Communication with satellites certainly requires knowing the speed of light. Beyond having that magic number, do relativistic phenomena affect communication with satellites? For example, would one be able to take an accurate photograph of a specific spot on a remote planet without knowledge of relativity?

Yes, almost certainly for planets such as Mars, where the gravitional influence of the Sun is tiny, (in the context of using GR or Newtonian Mechanics for communication) and we can use Newton's laws of motion with confidence.

It really depends on how far away you are from a large mass, say the Sun, or how close you orbit a rotating planet, (Frame Dragging). It also depends on the absence of any non trivial gravitational source between Earth and the "remote" planet.

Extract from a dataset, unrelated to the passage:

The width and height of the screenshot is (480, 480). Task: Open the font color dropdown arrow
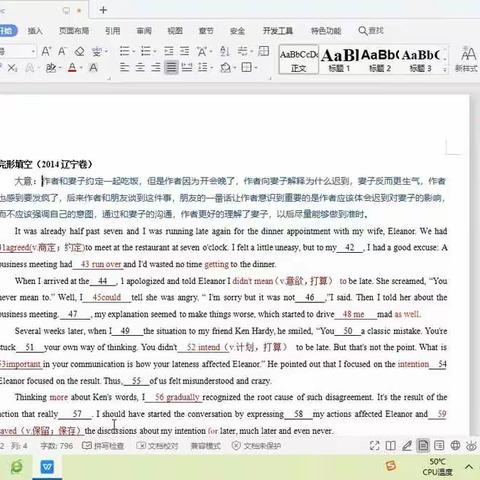(81, 68)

But no, not as certainly for the planet Mercury at its closest point in its orbit to the Sun. I am guessing it would make little difference, to incorporate GR even here, but I am open to correction on this. This is covered here Perihilion of Mercury and provides a good example of the correct description of spacetime by Einstein, compared to the Newtonian prediction, which puzzled astronomers before 1915, as it could not be verified experimentally .

It was the difference in predictions using Newtonian physics as opposed to GR regarding Mercury's orbit that was one of the earliest verifications that Newtonian mechanics is a subset of GR.

One place closer to home, where GR needs to be incorporated, is in the GPS navigation system, where the satellite data would rapidly become erroneous as regards predicted versus true position unless GR effects are allowed for.

Answer 2

GPS very famously requires general relativistic corrections to give accurate results, as the clocks on the satellites run at the 'wrong' rate as they are further up the Earth's gravity well than us. A reference for this is Relativity and the Global Positioning System, Neil Ashby, 2002, Physics Today, May 2002, 41. This is cited by this page, which has some other useful links. But just typing 'gps general relativity' into a search engine will find plenty of pointers.

See also this SE question (thanks to ACuriousMind for this).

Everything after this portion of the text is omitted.